All of lore.kernel.org
 help / color / mirror / Atom feed
From: "Zhang, Xiong Y" <xiong.y.zhang@intel.com>
To: 'Joonas Lahtinen' <joonas.lahtinen@linux.intel.com>,
	"Tian, Kevin" <kevin.tian@intel.com>,
	"Vetter, Daniel" <daniel.vetter@intel.com>,
	"zhenyuw@linux.intel.com" <zhenyuw@linux.intel.com>,
	"jani.nikula@linux.intel.com" <jani.nikula@linux.intel.com>,
	"alex.williamson@redhat.com" <alex.williamson@redhat.com>,
	David Woodhouse <dwmw2@infradead.org>,
	"Bloomfield, Jon" <jon.bloomfield@intel.com>
Cc: "intel-gfx@lists.freedesktop.org"
	<intel-gfx@lists.freedesktop.org>,
	"intel-gvt-dev@lists.freedesktop.org"
	<intel-gvt-dev@lists.freedesktop.org>,
	"stable@vger.kernel.org" <stable@vger.kernel.org>,
	"Zhang, Xiong Y" <xiong.y.zhang@intel.com>
Subject: RE: [PATCH V6] drm/i915: Disable stolen memory when i915 runs in guest vm
Date: Wed, 3 May 2017 09:22:22 +0000	[thread overview]
Message-ID: <8082FF9BCB2B054996454E47167FF4EC1C4D77EC@SHSMSX104.ccr.corp.intel.com> (raw)
In-Reply-To: <8082FF9BCB2B054996454E47167FF4EC1C4D0CAA@SHSMSX104.ccr.corp.intel.com>

> > + David and Jon
> >
> > On ti, 2017-04-25 at 18:34 +0800, Xiong Zhang wrote:
> >
> > The blocking issue I see is that bisecting is still not pointing at
> > relevant commits.

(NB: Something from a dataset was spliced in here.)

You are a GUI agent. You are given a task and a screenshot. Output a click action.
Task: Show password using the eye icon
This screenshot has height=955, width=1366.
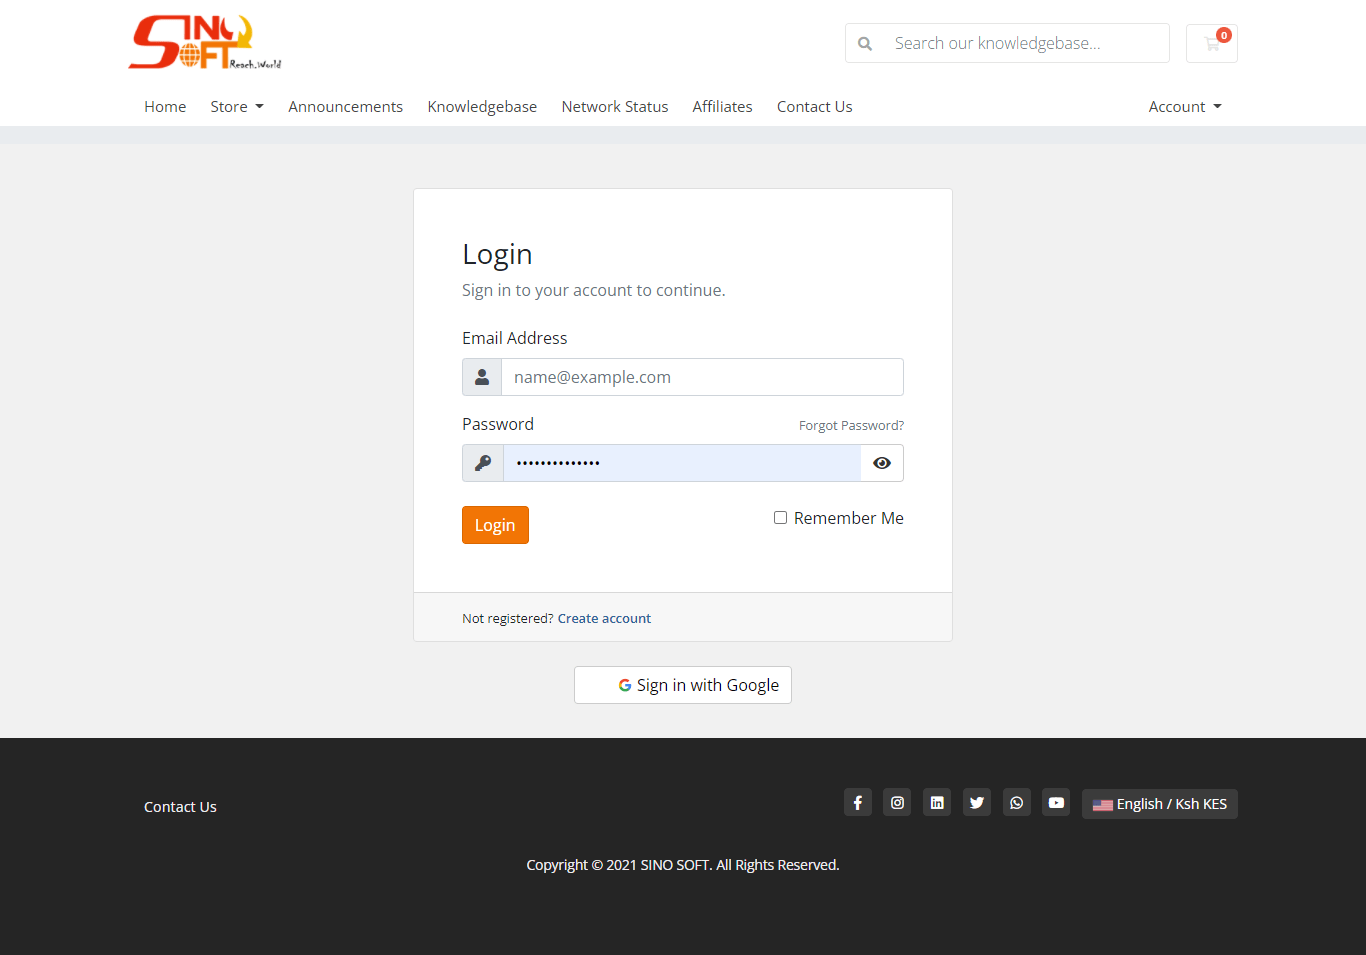[882, 463]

Both bisected commits from Bugzilla are not related
> > to changes in stolen memory usage behavior. I'd assume a successful
> > bisect to land at the patches where we start creating kernel internal
> > objects from stolen memory. Otherwise we could be ignoring a bug
> > elsewhere. If it consistently lands on those patches, then there might
> > be something wrong with them, in addition to stolen memory problems.
> [Zhang, Xiong Y] I only try kernel 4.8 and 4.9 above, as the bugzilla descripted,
> guest 4.8 kernel doesn't see gpu hang in guest dmesg, 4.9 kernel has gpu hang
> in guest dmesg. From this point, we could do git bisect.
> But tons of IOMMU DMA R/W exception to stolen memory exist in host dmesg
> when guest kernel is 4.8 and 4.9. This means guest domain iommu table
> doesn't
> have mapping for stolen memory and IGD fail in accessing stolen memory
> from guest kernel 4.8 and 4.9. From this point, this issue isn't a regression and
> shouldn't go git bisect. You could check this host error message from the
> bugzilla
> attachment. And this should be fixed first.
> Anyway, I will try my best to get the ideal commit through git bisect, but I'm
> afraid
> the result is the same as past because we don't have a stable good point to
> start git
> bisect.
[Zhang, Xiong Y] hi, Joonas:
As you said, the gpu hang exist because i915 create ring buffer from stolen memory.
I did git bisect again, and the following commit is the first bad commit:
commit c58b735fc762e891481e92af7124b85cb0a51fce
Author: Chris Wilson <chris@chris-wilson.co.uk>
Date:   Thu Aug 18 17:16:57 2016 +0100

    drm/i915: Allocate rings from stolen

    If we have stolen available, make use of it for ringbuffer allocation.
    Previously this was restricted to !llc platforms, as writing to stolen
    requires a GGTT mapping - but now that we have partial mappable support,
    the mappable aperture isn't quite so precious so we can use it more
    freely and ringbuffers are a good user for the otherwise wasted stolen.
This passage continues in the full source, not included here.